» Problem:
Exactly as written, copy every line from the one containing "Image resolution: width=763" through the end of the records, with the pictures left out.

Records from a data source
§ §

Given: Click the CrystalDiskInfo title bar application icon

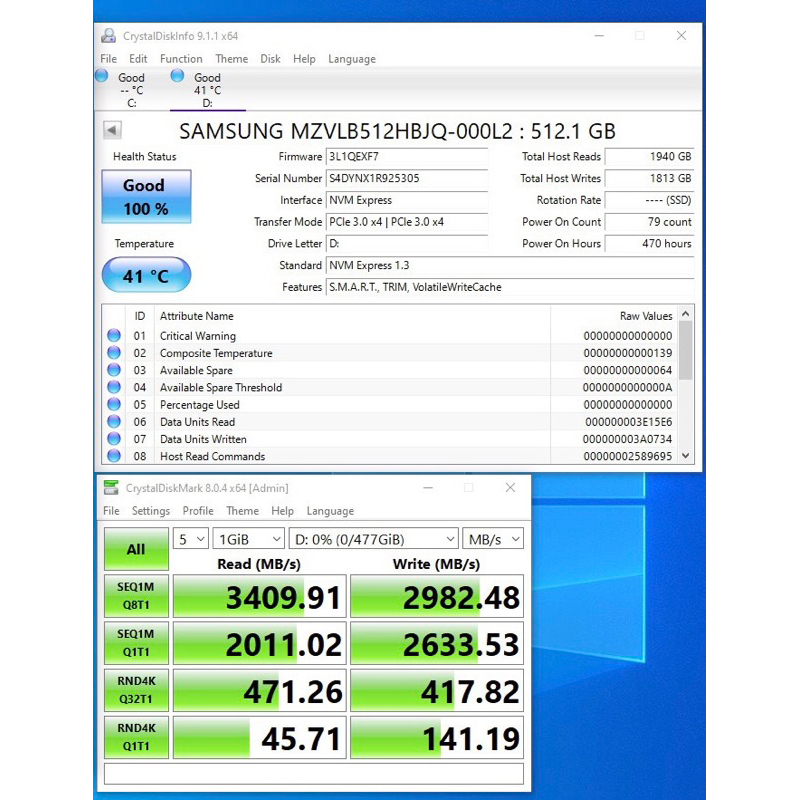Looking at the screenshot, I should pyautogui.click(x=108, y=35).
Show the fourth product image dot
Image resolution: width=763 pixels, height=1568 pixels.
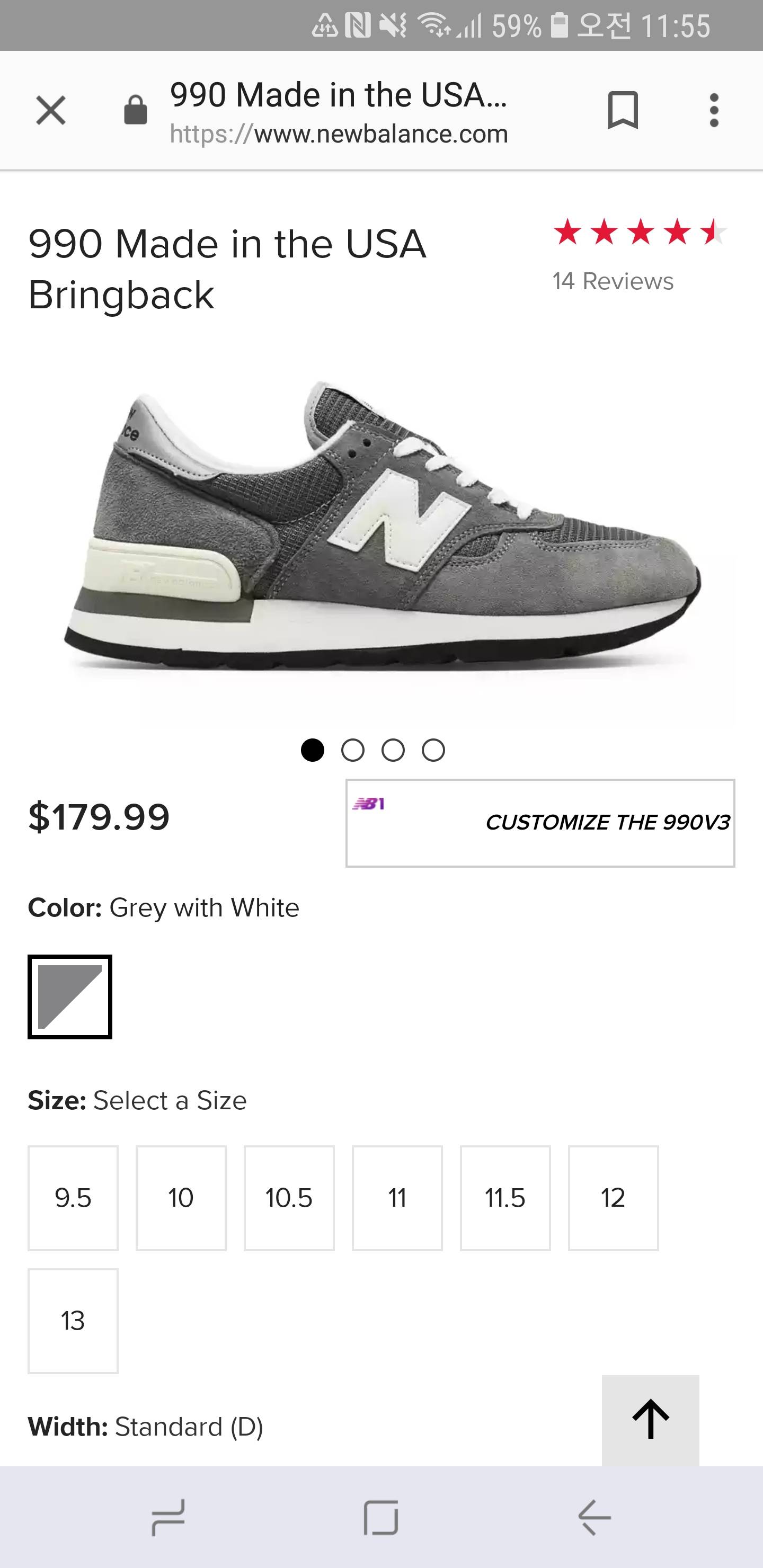tap(433, 751)
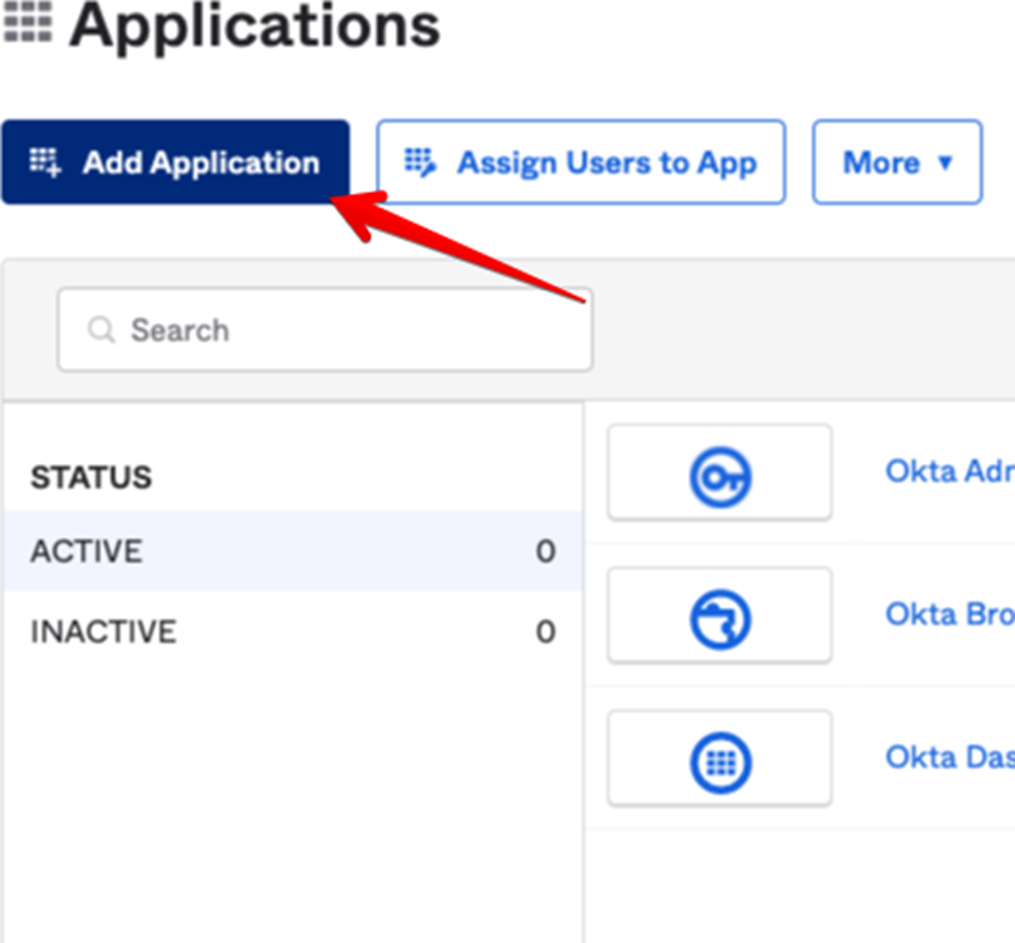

§ §

» Solution to the problem:
Image resolution: width=763 pixels, height=1568 pixels.
tap(433, 751)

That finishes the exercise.